### Exercise prompt
Count how many of the lines below contain the string "Task", treating uppercase and lowercase as different. Reply with the number alone.

### Input material
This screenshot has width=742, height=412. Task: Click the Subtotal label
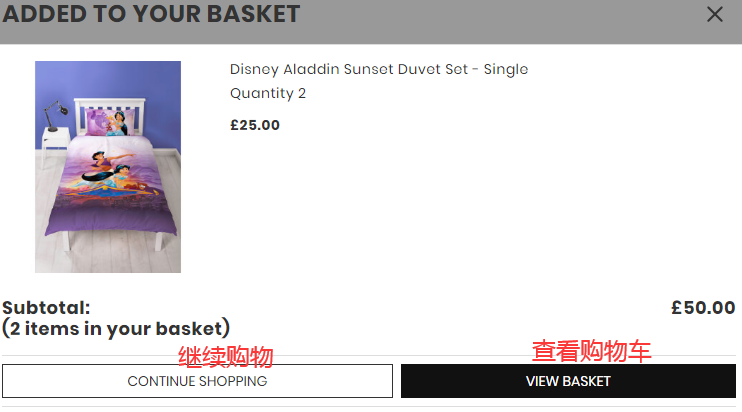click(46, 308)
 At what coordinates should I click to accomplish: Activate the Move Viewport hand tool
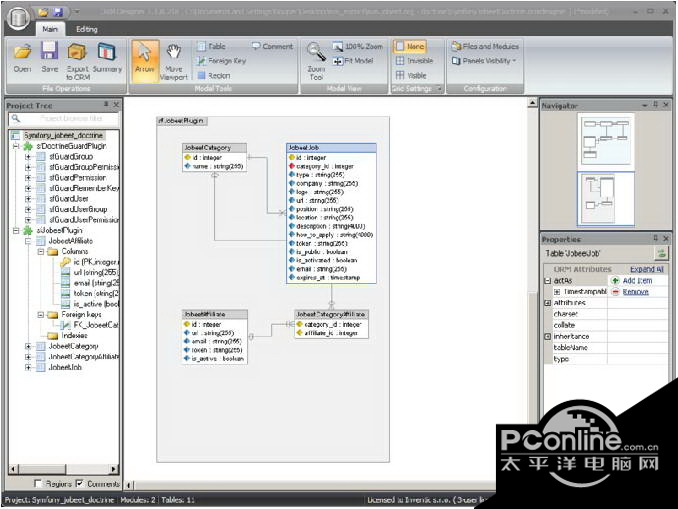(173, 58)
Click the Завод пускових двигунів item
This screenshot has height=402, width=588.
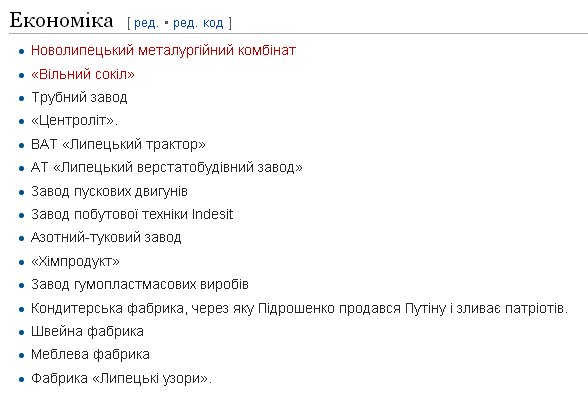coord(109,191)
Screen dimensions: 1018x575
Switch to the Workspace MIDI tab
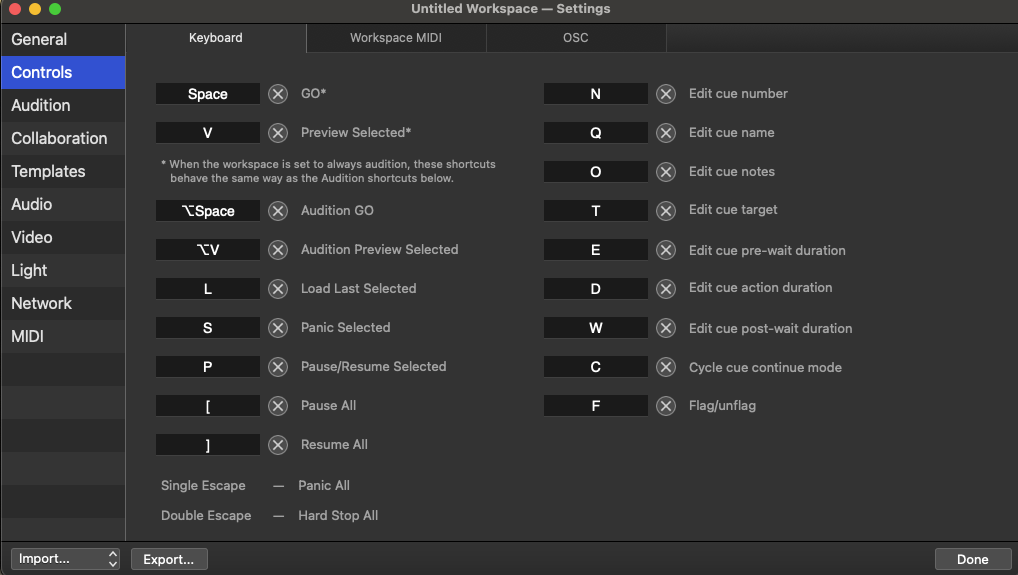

* * *

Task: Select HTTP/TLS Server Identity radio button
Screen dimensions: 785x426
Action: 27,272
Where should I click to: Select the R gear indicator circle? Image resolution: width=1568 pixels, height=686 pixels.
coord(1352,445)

### Solution to this exercise
2